这次是Flink的最后一次内容,终于还是在放假前啃完了.

FlinkCEP是在Flink上层实现的复杂事件处理库。它可以让你在无限事件流中检测出特定的事件模型，有机会掌握数据中重要的那部分。

这是官方的介绍,看看就行了.
先引入需要的依赖

        <dependency>
            <groupId>org.apache.flink</groupId>
            <artifactId>flink-cep-scala_${scala.binary.version}</artifactId>
            <version>${flink.version}</version>
        </dependency>

Flink第九章:Flink CEP

一、简单案例

1.LoginFailDetect.scala

检测连续三次登录失败的用户

package com.atguigu.chapter08


import org.apache.flink.cep.PatternSelectFunction
import org.apache.flink.cep.scala.{CEP, PatternStream}
import org.apache.flink.cep.scala.pattern.Pattern
import org.apache.flink.streaming.api.scala._

import java.util

object LoginFailDetect {
  def main(args: Array[String]): Unit = {
    val env: StreamExecutionEnvironment = StreamExecutionEnvironment.getExecutionEnvironment
    env.setParallelism(1)

    // 1.数据源
    val loginEventStream: DataStream[LoginEvent] = env.fromElements(
      LoginEvent("user_1", "192.168.0.1", "fail", 2000L),
      LoginEvent("user_1", "192.168.0.2", "fail", 3000L),
      LoginEvent("user_2", "192.168.1.29", "fail", 4000L),
      LoginEvent("user_1", "171.56.23.10", "fail", 5000L),
      LoginEvent("user_2", "192.168.1.29", "success", 6000L),
      LoginEvent("user_2", "192.168.1.29", "fail", 7000L),
      LoginEvent("user_2", "192.168.1.29", "fail", 8000L)
    ).assignAscendingTimestamps(_.timestamp)
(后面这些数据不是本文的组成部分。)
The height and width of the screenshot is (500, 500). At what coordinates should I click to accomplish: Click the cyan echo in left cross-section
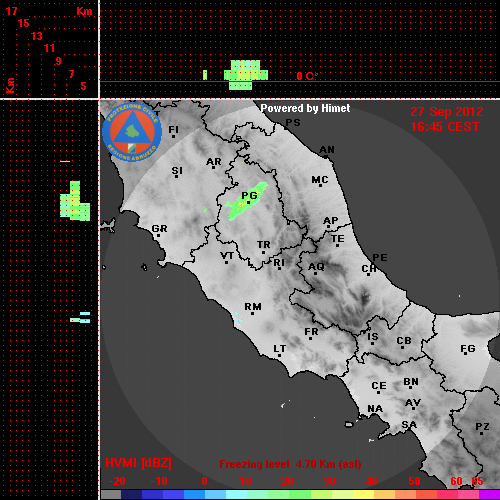click(x=80, y=317)

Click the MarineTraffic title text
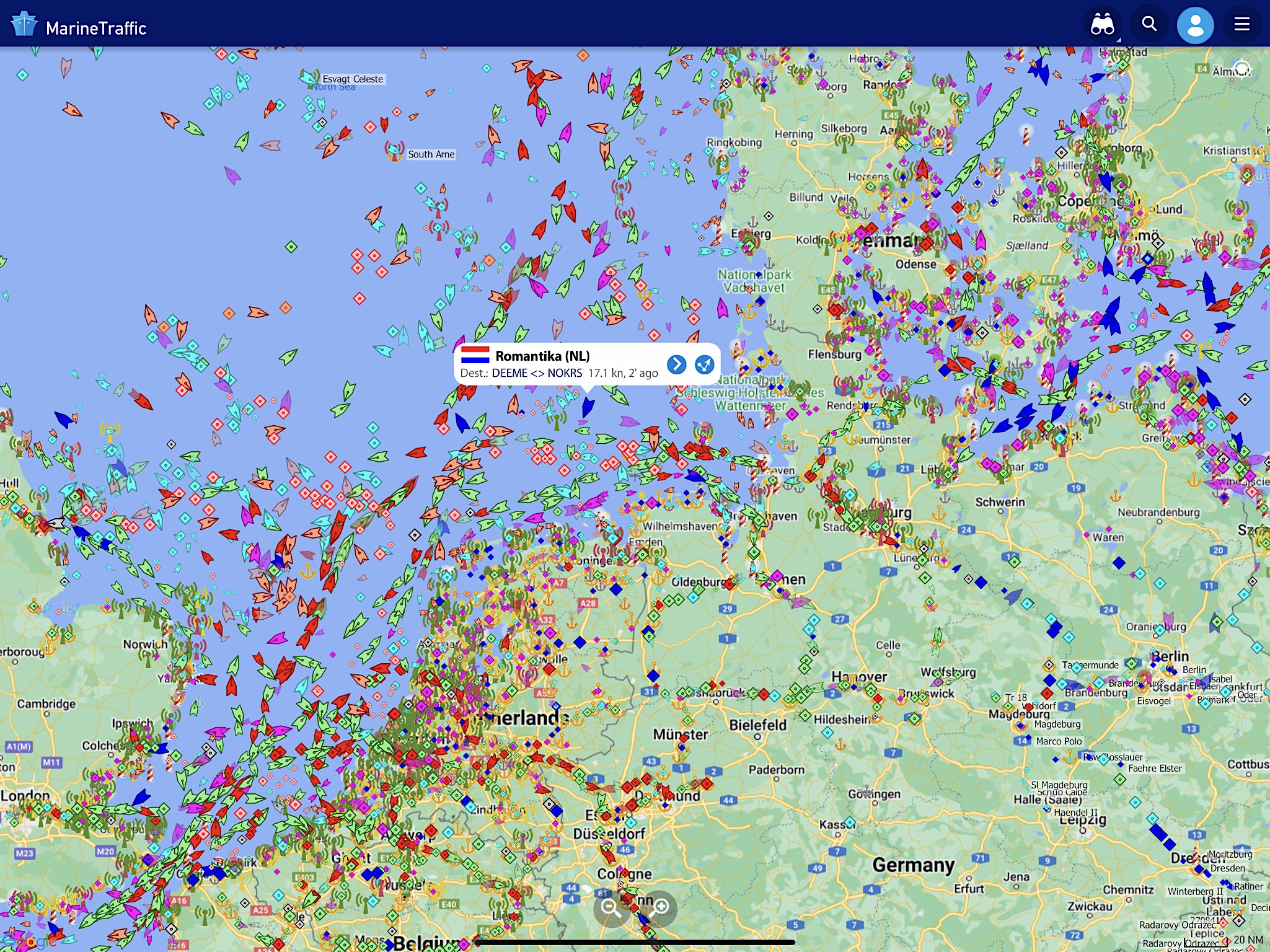point(96,29)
    // 2.定义Pattern,检测连续三次登录失败时间
    val pattern: Pattern[LoginEvent, LoginEvent] = Pattern.begin[LoginEvent]("firstFail").where(_.eventType == "fail")
      .next("secondFail").where(_.eventType == "fail")
      .next("thirdFail").where(_.eventType == "fail")

    // 3. 将Pattern 检测应用到事件流
    val patternStream: PatternStream[LoginEvent] = CEP.pattern(loginEventStream.keyBy(_.userId), pattern)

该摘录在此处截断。